Pavel fought without the skill of the Ultramarines captain, but his fear and the desire to protect his home empowered him with fury and courage.
Together he and the Space Marine captain fought the aliens like heroes of legend. His arm ached from swinging the sword and he switched to using it two-handed when the laspistol ran out of charge.
He hacked a screeching beast in half as another giant figure in blue armour joined him and the captain, a sergeant with a gleaming silver arm. He grinned as he killed another alien, picturing the stories he'd be able to tell Hollia and Solan when this was all over.
He tried to pull the chainsword free from the creature's chest, but the toothed blade was jammed in its bony exo-skeleton. He desperately tugged again as another monster bounded over the trench barricade.
Its claws slashed for his head and he swayed aside.
But not quickly enough as a scything blade hammered into his helmet, tearing it from his head. A lower set of clawed limbs stabbed at him, tearing through his overwhites and hot pain shrieked along his nerve endings. Blood sprayed from the wound and he collapsed, feeling gore-melted snow slam into his face.
Pavel rolled, drawing his war-knife and, through a blur of red water and tears of pain, raised it in time to skewer the beast's throat as it leapt at him. It claws scrabbled at him as it died. Pavel wrenched the knife upwards, impaling its skull on the blade.
Releasing the knife, he weakly pushed himself to his feet, using the side of the trench for support. His vision swam and he felt his legs turn to water as a wave of sick dizziness swamped him. He numbly peeled the sodden fabric of his torn overwhites from his shoulder. Sticky blood oozed wetly from a deep gash and a glistening black claw was wedged in the cut. Strange, he thought dreamily.

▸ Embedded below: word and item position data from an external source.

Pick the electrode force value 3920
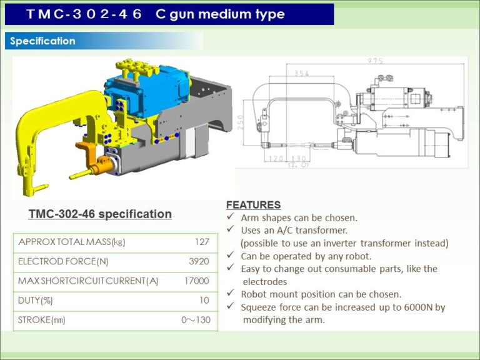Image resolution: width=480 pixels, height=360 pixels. (x=199, y=261)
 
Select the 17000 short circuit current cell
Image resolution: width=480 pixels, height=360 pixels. (x=196, y=281)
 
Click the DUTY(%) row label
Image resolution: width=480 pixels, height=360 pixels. (x=36, y=301)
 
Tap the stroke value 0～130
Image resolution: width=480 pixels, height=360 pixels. (x=195, y=320)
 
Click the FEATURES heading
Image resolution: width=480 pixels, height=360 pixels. (x=253, y=204)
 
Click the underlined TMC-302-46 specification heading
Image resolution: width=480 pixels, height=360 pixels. (x=100, y=214)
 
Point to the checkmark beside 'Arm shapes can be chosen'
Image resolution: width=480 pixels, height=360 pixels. (x=230, y=218)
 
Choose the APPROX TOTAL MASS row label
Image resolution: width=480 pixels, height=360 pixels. (x=72, y=242)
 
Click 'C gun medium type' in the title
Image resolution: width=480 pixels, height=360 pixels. (x=219, y=14)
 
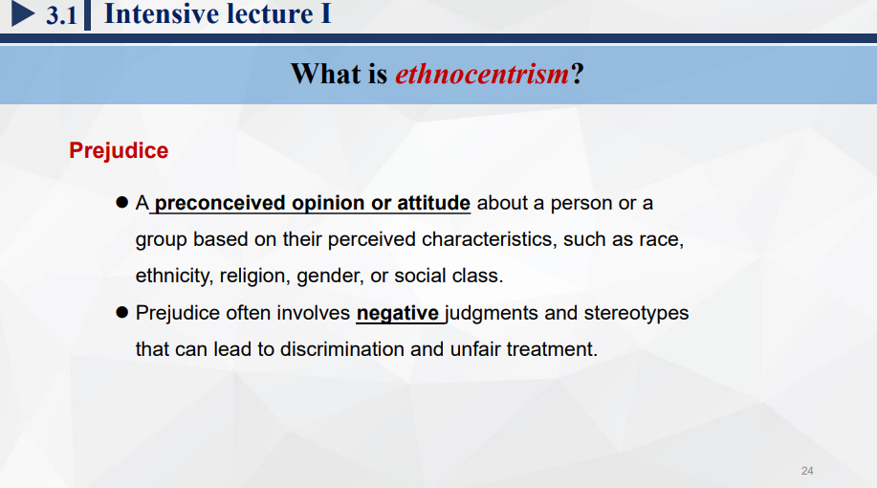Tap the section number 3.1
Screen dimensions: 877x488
tap(61, 15)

His wound didn't seem to hurt. There was no pain.
He wondered why, but was saved from the answer by collapsing, face first, into the bloody snow.

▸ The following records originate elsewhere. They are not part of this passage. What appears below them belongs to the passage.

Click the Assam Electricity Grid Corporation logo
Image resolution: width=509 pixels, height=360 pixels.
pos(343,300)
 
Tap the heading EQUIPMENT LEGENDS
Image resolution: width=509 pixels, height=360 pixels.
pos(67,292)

He was unconscious before he hit the ground.
Uriel ran through the twisting passages of the trench, racing towards where he could see a group of black armoured warriors mounting up in five Rhino armoured personnel carriers. Colonel Rabelaq was feeding in reserves from the second trench to stabilise the front and yet more troops were moving up from the third line. The defences were holding, but only just. If the tyranids kept up this ferocious assault, then it was only a matter of time until the front line was breached.
He vaulted mounds of the dead, hurrying past desperate combats to reach the southern salient, where the Rhinos growled as the drivers gunned the engines. He could see Captain Bannon of the Deathwatch and the bone-rimmed armour of Chaplain Astador as he made his way through his kneeling men, administering the Mortis Astartes blessing to each one.